AIM OF THE TASK.
Reproduce only the lines that run from the line with "Task: Click the checkmark" to the last line of the material, both ends included, exactly as they appear.

DATASET EXTRACT.

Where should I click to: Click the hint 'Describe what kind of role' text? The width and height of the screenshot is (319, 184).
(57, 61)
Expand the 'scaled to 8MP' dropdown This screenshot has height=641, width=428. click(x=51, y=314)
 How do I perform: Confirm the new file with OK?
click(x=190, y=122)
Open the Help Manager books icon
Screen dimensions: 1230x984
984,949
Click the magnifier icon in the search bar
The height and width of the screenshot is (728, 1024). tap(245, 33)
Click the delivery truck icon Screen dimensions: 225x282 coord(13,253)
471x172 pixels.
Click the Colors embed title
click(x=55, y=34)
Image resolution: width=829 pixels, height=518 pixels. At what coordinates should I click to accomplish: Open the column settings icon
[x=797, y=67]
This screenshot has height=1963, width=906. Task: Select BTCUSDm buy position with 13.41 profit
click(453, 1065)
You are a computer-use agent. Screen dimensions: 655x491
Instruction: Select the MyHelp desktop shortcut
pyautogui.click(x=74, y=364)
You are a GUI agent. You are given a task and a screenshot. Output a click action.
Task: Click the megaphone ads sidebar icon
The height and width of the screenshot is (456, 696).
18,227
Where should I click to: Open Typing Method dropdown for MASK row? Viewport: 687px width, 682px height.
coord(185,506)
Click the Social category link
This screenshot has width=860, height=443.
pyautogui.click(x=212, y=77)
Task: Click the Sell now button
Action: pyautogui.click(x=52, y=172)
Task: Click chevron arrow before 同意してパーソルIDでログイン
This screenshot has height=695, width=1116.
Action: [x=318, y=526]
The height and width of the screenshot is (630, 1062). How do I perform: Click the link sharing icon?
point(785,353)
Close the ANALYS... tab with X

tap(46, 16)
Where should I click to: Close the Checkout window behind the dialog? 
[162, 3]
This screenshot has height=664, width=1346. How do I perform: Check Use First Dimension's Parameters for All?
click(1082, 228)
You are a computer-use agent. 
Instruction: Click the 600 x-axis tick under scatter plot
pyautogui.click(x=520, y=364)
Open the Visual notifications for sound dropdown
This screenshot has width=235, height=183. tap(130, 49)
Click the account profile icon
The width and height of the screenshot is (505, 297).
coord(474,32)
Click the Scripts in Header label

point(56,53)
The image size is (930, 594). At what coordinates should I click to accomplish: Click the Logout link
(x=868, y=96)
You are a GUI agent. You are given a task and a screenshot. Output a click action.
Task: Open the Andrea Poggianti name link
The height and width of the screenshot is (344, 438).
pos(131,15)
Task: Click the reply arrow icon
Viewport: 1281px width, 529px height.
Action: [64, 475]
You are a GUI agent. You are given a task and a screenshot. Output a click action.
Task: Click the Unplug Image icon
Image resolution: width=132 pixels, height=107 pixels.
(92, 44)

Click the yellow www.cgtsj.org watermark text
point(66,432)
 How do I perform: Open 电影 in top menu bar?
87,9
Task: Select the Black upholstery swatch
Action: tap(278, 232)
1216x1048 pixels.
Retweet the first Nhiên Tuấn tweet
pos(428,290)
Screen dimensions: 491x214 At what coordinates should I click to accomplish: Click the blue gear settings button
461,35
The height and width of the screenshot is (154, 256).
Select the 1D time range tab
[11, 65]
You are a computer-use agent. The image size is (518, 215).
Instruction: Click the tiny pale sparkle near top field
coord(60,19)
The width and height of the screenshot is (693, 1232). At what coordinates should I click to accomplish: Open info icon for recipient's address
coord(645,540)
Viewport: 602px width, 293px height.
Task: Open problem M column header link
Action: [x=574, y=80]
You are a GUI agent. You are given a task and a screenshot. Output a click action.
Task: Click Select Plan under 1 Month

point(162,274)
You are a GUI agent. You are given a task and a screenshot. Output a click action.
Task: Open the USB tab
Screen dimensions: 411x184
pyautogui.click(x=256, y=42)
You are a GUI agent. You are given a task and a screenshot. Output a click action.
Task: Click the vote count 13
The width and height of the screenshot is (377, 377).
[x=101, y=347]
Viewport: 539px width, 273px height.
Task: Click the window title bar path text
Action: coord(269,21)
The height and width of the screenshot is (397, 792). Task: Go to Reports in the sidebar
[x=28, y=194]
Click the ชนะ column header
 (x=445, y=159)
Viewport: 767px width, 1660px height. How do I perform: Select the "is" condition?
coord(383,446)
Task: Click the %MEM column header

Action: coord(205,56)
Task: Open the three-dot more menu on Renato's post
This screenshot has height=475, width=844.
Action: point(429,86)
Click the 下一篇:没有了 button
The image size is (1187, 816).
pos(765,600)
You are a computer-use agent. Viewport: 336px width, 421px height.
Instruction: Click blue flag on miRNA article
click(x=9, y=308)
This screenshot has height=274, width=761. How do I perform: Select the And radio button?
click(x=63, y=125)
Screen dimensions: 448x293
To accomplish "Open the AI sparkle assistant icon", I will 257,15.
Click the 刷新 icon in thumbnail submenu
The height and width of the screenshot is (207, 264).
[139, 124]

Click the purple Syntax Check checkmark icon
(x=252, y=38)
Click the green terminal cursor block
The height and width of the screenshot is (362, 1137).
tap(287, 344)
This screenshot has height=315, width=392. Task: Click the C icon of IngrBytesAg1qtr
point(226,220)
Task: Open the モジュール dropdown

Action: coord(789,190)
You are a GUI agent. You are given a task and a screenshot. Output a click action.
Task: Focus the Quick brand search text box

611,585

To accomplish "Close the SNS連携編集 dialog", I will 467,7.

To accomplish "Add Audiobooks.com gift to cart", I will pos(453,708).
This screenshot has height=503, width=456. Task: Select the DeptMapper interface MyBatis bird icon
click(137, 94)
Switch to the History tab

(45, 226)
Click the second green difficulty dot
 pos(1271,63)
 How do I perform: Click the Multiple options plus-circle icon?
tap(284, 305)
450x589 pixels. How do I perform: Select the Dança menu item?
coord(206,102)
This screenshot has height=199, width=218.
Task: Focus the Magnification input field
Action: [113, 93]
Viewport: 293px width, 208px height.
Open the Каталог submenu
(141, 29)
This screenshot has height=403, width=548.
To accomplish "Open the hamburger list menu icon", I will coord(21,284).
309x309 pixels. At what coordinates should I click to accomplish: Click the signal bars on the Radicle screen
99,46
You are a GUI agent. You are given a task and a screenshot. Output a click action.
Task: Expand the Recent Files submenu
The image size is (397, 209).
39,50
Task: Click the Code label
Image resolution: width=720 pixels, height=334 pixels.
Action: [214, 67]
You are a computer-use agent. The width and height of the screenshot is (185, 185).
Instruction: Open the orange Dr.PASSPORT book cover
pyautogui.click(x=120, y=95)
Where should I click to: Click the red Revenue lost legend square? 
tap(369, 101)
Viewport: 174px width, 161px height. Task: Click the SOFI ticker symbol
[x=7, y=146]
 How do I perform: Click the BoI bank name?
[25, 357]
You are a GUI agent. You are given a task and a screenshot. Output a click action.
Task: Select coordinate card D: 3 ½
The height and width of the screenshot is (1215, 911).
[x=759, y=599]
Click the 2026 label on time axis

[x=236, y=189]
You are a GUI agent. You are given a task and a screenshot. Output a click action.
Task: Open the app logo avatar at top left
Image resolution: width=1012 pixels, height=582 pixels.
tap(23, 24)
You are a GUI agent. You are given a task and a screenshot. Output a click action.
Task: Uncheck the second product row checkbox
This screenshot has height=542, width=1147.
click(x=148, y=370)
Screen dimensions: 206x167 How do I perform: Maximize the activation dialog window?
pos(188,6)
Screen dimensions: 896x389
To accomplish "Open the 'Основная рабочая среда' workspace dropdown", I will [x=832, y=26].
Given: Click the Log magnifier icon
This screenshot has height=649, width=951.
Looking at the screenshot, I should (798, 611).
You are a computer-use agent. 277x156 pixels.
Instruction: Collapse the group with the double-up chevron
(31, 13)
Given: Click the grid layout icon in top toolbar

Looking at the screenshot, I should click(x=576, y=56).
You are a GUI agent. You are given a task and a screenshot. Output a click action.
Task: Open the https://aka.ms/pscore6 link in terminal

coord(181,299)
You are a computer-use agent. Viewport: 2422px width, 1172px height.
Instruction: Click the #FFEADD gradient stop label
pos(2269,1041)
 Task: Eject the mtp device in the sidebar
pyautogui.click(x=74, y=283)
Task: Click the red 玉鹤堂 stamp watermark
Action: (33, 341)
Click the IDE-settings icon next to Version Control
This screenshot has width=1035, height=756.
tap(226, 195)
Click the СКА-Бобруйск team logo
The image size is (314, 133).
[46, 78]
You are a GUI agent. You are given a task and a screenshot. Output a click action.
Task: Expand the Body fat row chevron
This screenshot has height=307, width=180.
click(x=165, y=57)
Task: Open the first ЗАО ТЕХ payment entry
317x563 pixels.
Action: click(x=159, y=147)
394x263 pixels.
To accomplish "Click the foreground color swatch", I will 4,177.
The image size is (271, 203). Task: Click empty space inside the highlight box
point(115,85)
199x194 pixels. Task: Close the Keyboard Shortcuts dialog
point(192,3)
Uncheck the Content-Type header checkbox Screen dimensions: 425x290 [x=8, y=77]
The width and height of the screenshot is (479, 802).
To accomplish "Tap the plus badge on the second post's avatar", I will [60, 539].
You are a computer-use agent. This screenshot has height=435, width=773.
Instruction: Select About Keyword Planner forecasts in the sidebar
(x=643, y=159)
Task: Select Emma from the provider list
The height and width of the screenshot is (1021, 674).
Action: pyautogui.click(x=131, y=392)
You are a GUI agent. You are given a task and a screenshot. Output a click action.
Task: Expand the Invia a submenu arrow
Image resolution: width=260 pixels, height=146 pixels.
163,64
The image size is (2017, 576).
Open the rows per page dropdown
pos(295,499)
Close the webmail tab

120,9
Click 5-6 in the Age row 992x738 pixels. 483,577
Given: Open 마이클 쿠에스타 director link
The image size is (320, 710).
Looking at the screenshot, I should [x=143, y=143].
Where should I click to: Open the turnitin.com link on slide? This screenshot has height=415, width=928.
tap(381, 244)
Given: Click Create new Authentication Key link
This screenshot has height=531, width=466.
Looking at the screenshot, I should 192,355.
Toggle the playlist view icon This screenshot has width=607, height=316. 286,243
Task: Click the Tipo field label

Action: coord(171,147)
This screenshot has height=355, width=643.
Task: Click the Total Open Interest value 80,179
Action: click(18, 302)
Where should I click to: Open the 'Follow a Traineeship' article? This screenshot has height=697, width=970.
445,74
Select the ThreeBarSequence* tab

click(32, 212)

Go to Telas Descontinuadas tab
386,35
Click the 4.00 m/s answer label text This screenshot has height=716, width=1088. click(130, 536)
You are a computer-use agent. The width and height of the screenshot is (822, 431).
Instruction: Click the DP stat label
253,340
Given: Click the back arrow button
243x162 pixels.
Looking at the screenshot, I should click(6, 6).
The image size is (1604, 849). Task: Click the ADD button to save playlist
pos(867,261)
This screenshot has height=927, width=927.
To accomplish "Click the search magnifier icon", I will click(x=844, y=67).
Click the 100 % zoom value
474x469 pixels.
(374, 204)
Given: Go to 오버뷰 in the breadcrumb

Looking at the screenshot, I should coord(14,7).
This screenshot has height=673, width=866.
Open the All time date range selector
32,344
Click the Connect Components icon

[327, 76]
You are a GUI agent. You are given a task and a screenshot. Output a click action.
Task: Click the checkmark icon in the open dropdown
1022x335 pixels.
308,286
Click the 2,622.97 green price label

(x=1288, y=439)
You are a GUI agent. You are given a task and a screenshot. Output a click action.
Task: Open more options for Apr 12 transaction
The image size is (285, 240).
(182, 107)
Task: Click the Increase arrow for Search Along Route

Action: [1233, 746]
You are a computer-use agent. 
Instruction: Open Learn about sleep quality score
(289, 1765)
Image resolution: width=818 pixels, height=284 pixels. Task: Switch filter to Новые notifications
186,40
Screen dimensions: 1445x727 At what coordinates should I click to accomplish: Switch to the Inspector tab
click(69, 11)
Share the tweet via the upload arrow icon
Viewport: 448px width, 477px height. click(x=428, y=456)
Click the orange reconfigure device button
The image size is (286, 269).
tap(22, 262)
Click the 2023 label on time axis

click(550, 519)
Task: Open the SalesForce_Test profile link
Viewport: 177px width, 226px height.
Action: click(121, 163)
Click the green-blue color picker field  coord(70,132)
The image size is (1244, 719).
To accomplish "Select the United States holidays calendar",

THE COMPLETED TASK.
Task: Click the checkmark icon in the open dropdown
1022x335 pixels.
308,286
Click the 2,622.97 green price label

(x=1288, y=439)
You are a GUI agent. You are given a task and a screenshot. Output a click action.
Task: Open more options for Apr 12 transaction
The image size is (285, 240).
(182, 107)
Task: Click the Increase arrow for Search Along Route

Action: [1233, 746]
You are a computer-use agent. 
Instruction: Open Learn about sleep quality score
(289, 1765)
Image resolution: width=818 pixels, height=284 pixels. Task: Switch filter to Новые notifications
186,40
Screen dimensions: 1445x727 At what coordinates should I click to accomplish: Switch to the Inspector tab
click(69, 11)
Share the tweet via the upload arrow icon
Viewport: 448px width, 477px height. click(x=428, y=456)
Click the orange reconfigure device button
The image size is (286, 269).
tap(22, 262)
Click the 2023 label on time axis

click(550, 519)
Task: Open the SalesForce_Test profile link
Viewport: 177px width, 226px height.
Action: click(121, 163)
Click the green-blue color picker field  coord(70,132)
The image size is (1244, 719).
To accomplish "Select the United States holidays calendar",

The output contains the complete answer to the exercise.